Les voy a revelar un secreto, que es del mismo género que el de El traje nuevo del emperador: Barack Obama no es negro. Tiene la tez más oscura que la mía, eso sí, pero no mucho más que la de Rafael Nadal y desde luego nada que se parezca a la de un amigo mío senegalés, que tampoco es realmente negro sensu stricto (ni yo blanco), pero cuya piel es muchísimo más oscura que la del candidato demócrata a la Presidencia de los EE.UU.
Obama no es negro (café con leche, como mucho), pero tampoco afroamericano.

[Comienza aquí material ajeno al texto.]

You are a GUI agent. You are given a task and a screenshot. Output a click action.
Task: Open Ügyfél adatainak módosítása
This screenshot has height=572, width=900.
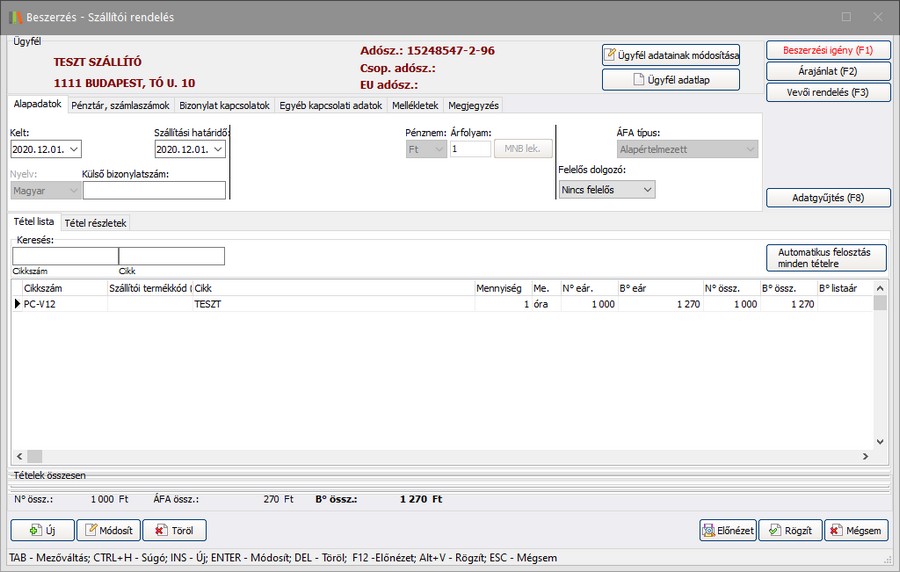click(x=671, y=55)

Los cursis estadounidenses amantes de lo políticamente correcto, que huyen de llamar a nadie “negro” (denominación francamente imprecisa, de acuerdo), recurren de manera sistemática al uso del término “afroamericano”. Afirman que Obama es “el primer aspirante afroamericano a la Presidencia de los EE.UU.” ¿Y de dónde se han sacado eso? Obama nació en Hawai y su familia materna es de allí. Se dice que su padre procedía de Kenia, y no seré yo quien lo ponga en duda, pero no veo nada que justifique priorizar la ascendencia paterna sobre la materna. Por las mismas, podrían decir que es el primer hawaiano que se presenta como candidato a la Casa Blanca.

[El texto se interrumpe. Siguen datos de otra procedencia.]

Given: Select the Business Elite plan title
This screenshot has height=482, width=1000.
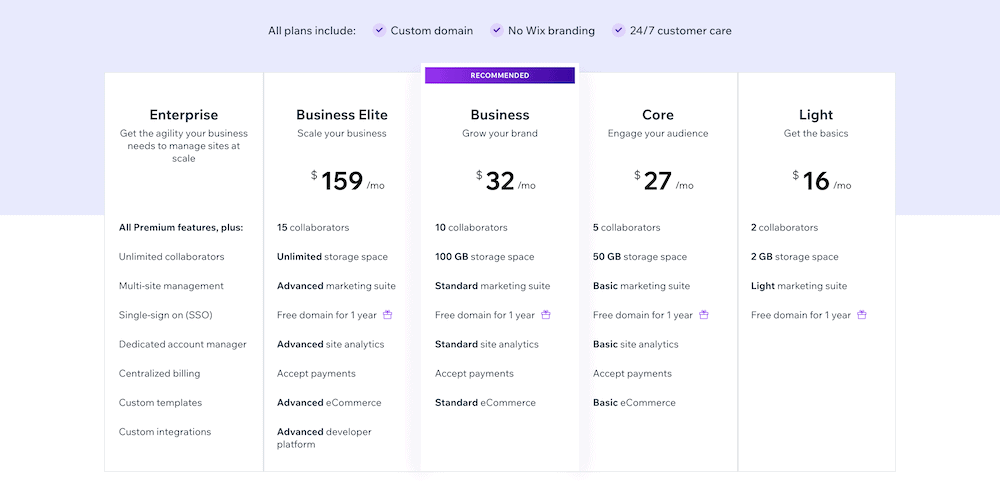Looking at the screenshot, I should 342,115.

Esto de enfatizar las ascendencias tiene su aquel. En Estados Unidos, si alguien tiene aire más o menos europeo, nadie cree necesario referirse a los orígenes de su familia. ¿Irlandés, alemán, austriaco, polaco, escandinavo, ruso? Es anecdótico. Pero como el color de su piel no sea demasiado sonrosado, el asunto pasa a primer plano.

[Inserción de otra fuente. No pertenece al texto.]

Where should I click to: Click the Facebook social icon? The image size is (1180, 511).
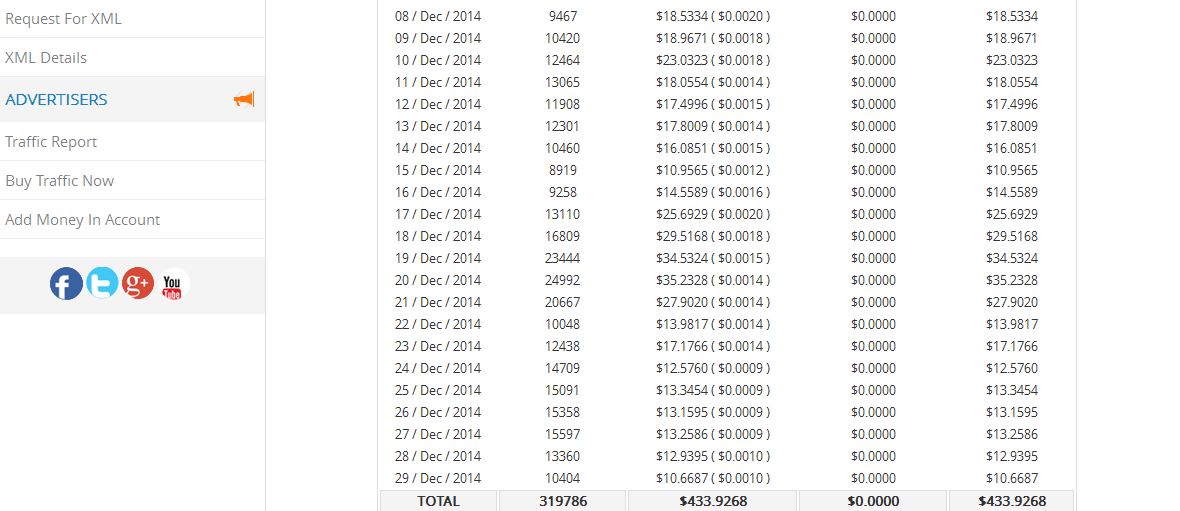66,285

Puestos a fijarse en la ascendencia de los políticos, parece bastante más resaltable que los Bush (padre, hijo y hermano) procedan de una estirpe que respaldó a Adolf Hitler cuando ascendió al poder en Alemania y que nunca hayan abominado de ello.
En todo caso, que te puedan clasificar con más o menos fundamento como integrante de una minoría tradicionalmente preterida no dice nada en tu favor. Puedes ser mujer, puedes ser afroamericano, puedes ser gitana, puedes ser chicano, puedes ser lo que sea (es decir, lo que te haya tocado ser) y puedes ser un perfecto asco. Y no doy nombres, porque para qué.
Javier Ortiz. El dedo en la llaga, diario Público (1 de septiembre de 2008).